Beyond the PV: Advancing instrumentation
How sophisticated signal processing and advanced applications are expanding the measurement palette.
For more than 100 years, process instrumentation has provided the basic measurement of condition and physical properties that enables process control. We measure pressure to control pressure, and we measure temperature to control temperature. In the 1930s, when Foxboro engineers invented the d/p cell and added flow to the mix of process variables, the requirements changed significantly.
Measuring flow with the degree of precision needed for control requires a much more complete set of engineering data. In addition to temperature and pressure, we must also measure parameters like fluid properties, pipe diameter, pipe material, and temperature to determine the primary element of the measurement, the size of the orifice through which the liquid would pass, and all the wedges, elbows, venturis, or other components necessary to create measurable flow. And once we determine those components, to get the right product in the right application and build the model code, we still have to choose from four or five measurement devices and at least 20 different options. And we are not finished yet. We must also know how to install the devices to make them work, and must rely on rule-of-thumb information on impulse lines and snubbers or precise calculations for the installed effects of diaphragm seals. This knowledge base is necessary to build a plant that produces as expected. But what happened back at the design stage?

__________

> **TASK LIST**
(a) According to the instrumentation article, in which decade did Foxboro engineers invent the d/p cell?
(b) Write out the instrumentation article word for word from "Beyond the PV: Advancing" to "requirements changed significantly.".
The listing below comes from a different source.

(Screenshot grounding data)
__________

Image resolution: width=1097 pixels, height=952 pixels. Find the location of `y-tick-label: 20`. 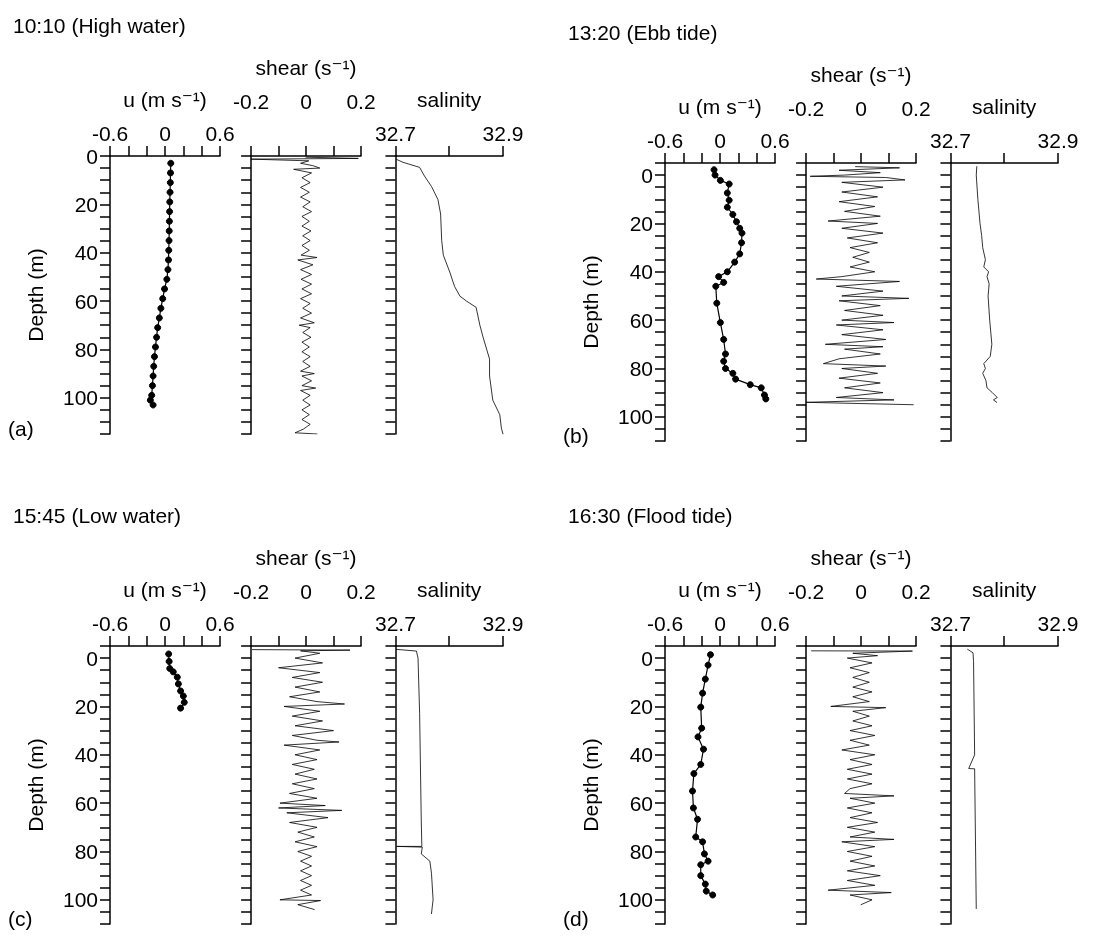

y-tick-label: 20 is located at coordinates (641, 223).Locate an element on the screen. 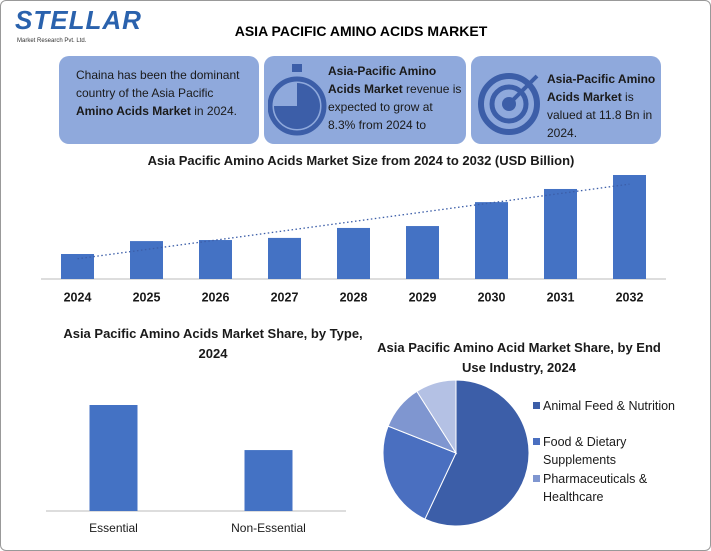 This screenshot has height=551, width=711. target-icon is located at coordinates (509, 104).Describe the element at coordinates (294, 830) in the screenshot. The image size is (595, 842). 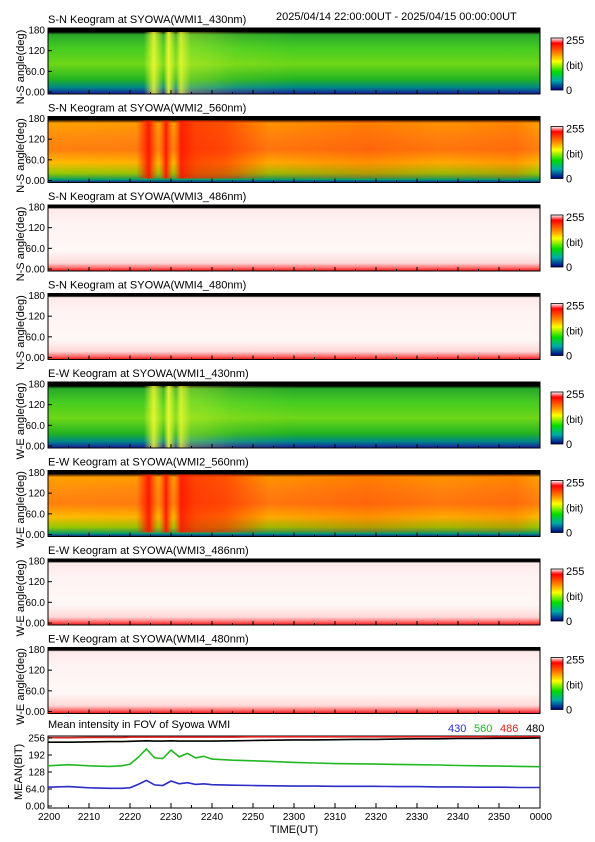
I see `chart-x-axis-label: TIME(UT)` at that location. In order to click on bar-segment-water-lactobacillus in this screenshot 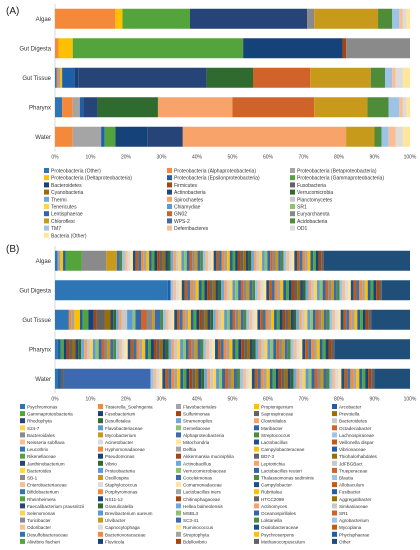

__________

> **PER-TASK OUTPUTS**
(a) The 1930s.

(b)
Beyond the PV: Advancing instrumentation
How sophisticated signal processing and advanced applications are expanding the measurement palette.
For more than 100 years, process instrumentation has provided the basic measurement of condition and physical properties that enables process control. We measure pressure to control pressure, and we measure temperature to control temperature. In the 1930s, when Foxboro engineers invented the d/p cell and added flow to the mix of process variables, the requirements changed significantly.